China Suspends Trading For Second Day In 2016

It was another short trading day for Chinese investors as markets were open for trading for a total of 14 minutes. A 15-minute suspension came in to play after 12 minutes as the market fell by 5%, and once trading was resumed (for a further 2 minutes), the index fell to -7%, breaching the second threshold and thus closing the markets early, for the second time this week. The reason for the fall? The PBoC setting the Yuan (the onshore renminbi) 0.5% weaker today at 6.5646 per dollar. This is the 8th consecutive weakening, but the lowest since August and the currency is now at its lowest level since March 2011. It raises fresh and further questions as to whether Chinese authorities are able to manage the apparent slow down in the world’s second largest economy.

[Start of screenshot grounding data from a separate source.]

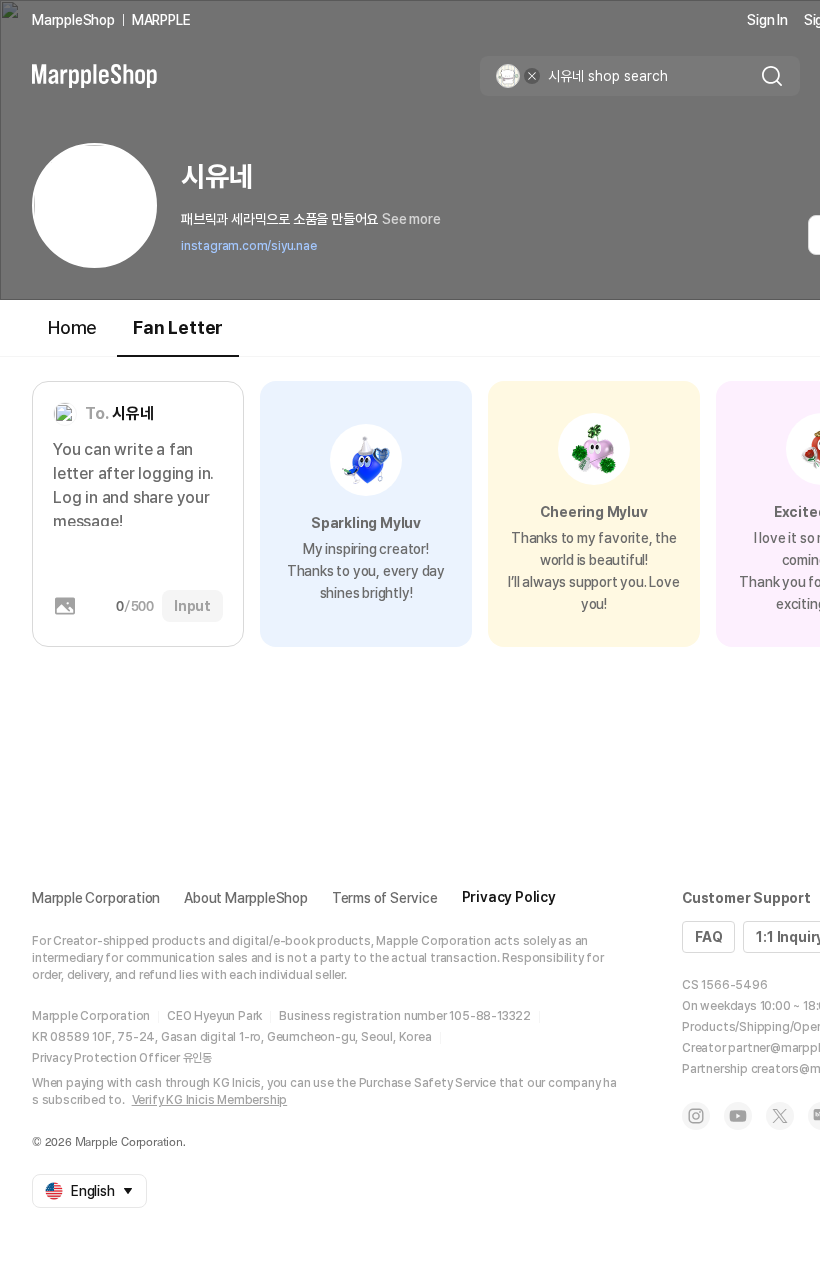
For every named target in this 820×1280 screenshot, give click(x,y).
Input (192, 606)
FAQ (708, 937)
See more (411, 219)
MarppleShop (73, 20)
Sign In (767, 20)
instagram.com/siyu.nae (249, 246)
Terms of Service (385, 898)
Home (72, 327)
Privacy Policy (509, 897)
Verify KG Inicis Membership (210, 1100)
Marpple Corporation (96, 898)
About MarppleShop (246, 898)
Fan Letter (178, 327)
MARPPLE (161, 20)
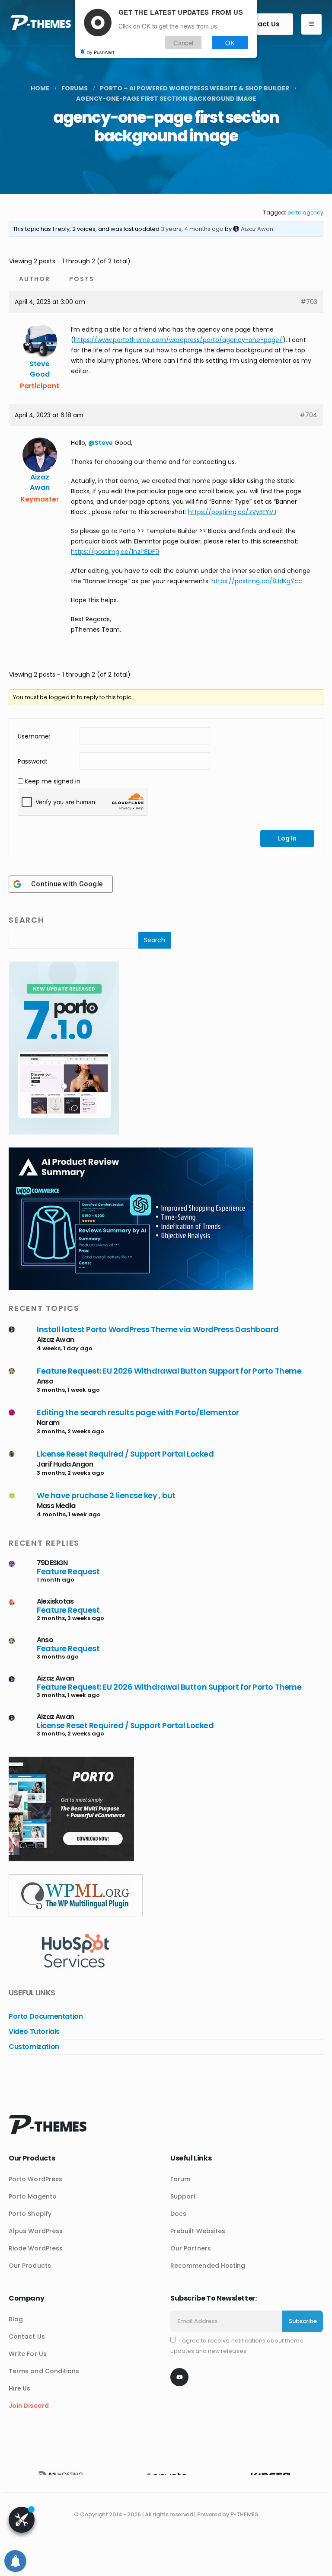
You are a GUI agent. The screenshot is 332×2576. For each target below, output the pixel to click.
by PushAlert (100, 51)
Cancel (183, 42)
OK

Brent oil also suffered from dramatic falls today, trading below $33 a barrel during European trading. Oil and mining stocks subsequently dragged the FTSE 100 lower as prices for commodities fell amid worries on China’s seemingly slowing economy. Anglo American and Glencore ended the day as the biggest fallers in the UK, closing down 11% and 8% respectively. China, being the world’s largest consumer of many metals, including copper and zinc, forced the metal prices lower. The falling yuan only adds to the ongoing troubles metals are under: imports are more expensive for China whilst making the country’s exports cheaper, albeit at a time when there is an oversupply in most commodities.

Following on from Next’s trading update on Monday, Marks & Spencer were the latest high street retailer to give an update on their Christmas trading. They reported a 5.8% fall in general merchandise sales (including clothes)  in their third quarter, partly blaming the “unseasonably warm weather” for falling sales. However, food sales for M&S were up 0.4% in the quarter and the group claimed to have record sales in the Christmas week. Also in the announcement was the news that chief executive Marc Bolland is to step down in April, to be succeeded by Steve Row, the current executive director of general merchandise. Investors initially reacted positively to the trading statement, before turning negative during trading. The shares ended the day as one of only three stocks (in the FTSE 100) to be in the green today, closing +0.1%.

At the close European indices were down with the FTSE 100 -2.0%, the CAC 40 -1.7%, and the DAX -2.3%.